One year after my month-long visit to Israel and the West Bank I remain interested in returning, and am now hoping a preliminary connection to a West Bank university gels into a firm plan. In the meantime, I continue to keep up with events and collect tidbits to blog about if the mood ever strikes.
I did begin to write two weeks ago about Ariel Sharon, though I never finished the entry. Most of what I was reading at the time was annoyingly chirpy about Sharon’s late “change of heart” and “sincere desire for peace.” That the Zionist left and other Israeli peace forces came to consider Sharon an ally, and that Kadima is portrayed as the best hope for future Israeli stability, struck me as utterly divorced from morality.
Around that time I got an email from Jewish Voice for Peace that paralleled my own sense of Sharon’s legacy. An updated version on their website, which has details about Sharon’s history, now says more or less the same thing:
If anyone had said ten years ago that Ariel Sharon would leave office being remembered as a “man of peace,” they would have been laughed at by virtually anyone across the entire political spectrum. Yet the mainstream media’s coverage of events over the past several years, right up to Sharon’s current hospitalization, makes it fairly clear that this is how he will be recorded, at least for a time, in the popular mind of America. Israelis, no doubt, will have a considerably more nuanced and informed view, but his legacy there still seems to be largely one of a man who changed his ways in the last years of his life. Palestinians, on the other hand, will always remember him as the “Butcher of Beirut”, the man who built a wall in the West Bank and, in general, as a war criminal and merciless opponent.
But if Sharon is going to be thought of in the near term as a man who changed his course toward peace, it is both our hope and our task at Jewish Voice for Peace to convey the reality of Sharon, both his early days and his time in the Prime Minister’s office.
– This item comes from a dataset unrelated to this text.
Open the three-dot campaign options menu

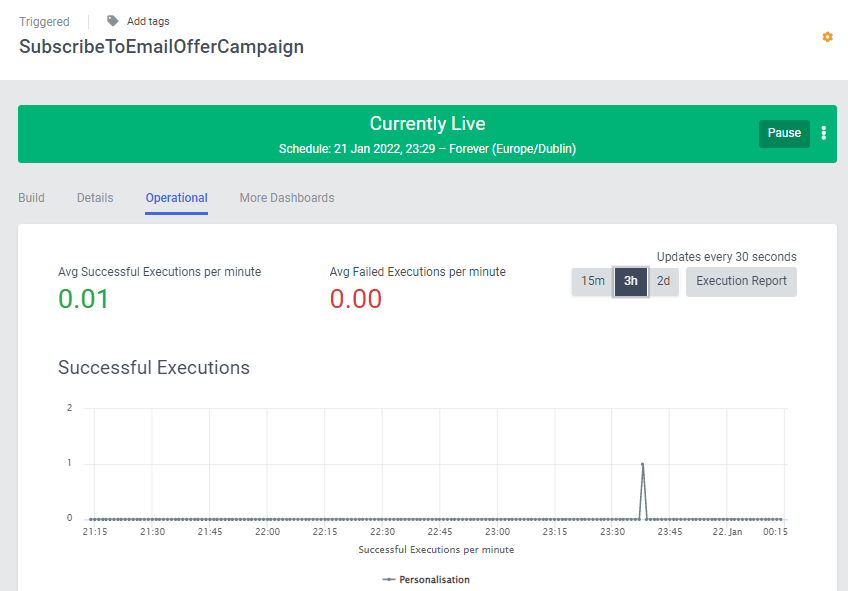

What emerges is the picture of a man who knew no boundaries in fighting for his agenda. We see in Sharon a man who rose ruthlessly to positions of power and, when he attained them, was both clever in his machinations and brutal in his actions. No careful study could possibly conclude that Sharon was ever a “man of peace”. But he is a man who is ending his career at the height of his popularity in Israel and the US, and who has, inarguably, made a profound impact on the Israel-Palestine conflict.